• _Instruction_
Write the lines of the material as a JSON list of strings, one string per line with blank lines left out, starting at the line with "Task: Select the Market Cap chart toggle" and ending with the line with "Action: tap(885, 132)", both included.

• _Supplied records_

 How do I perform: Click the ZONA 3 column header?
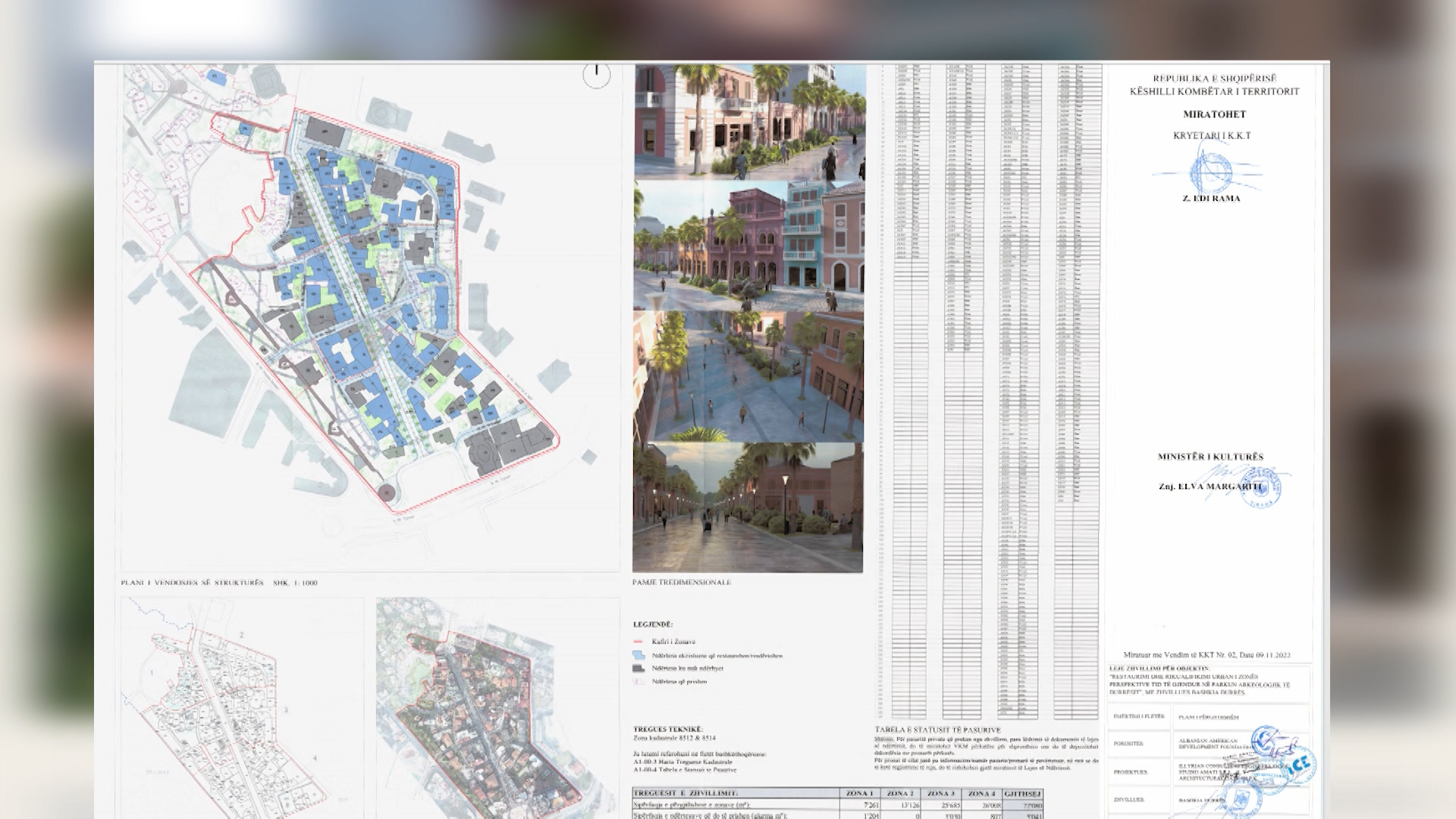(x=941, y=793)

...

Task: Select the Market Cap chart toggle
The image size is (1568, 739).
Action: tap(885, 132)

• _Response to the exercise_
[
  "Task: Select the Market Cap chart toggle",
  "The image size is (1568, 739).",
  "Action: tap(885, 132)"
]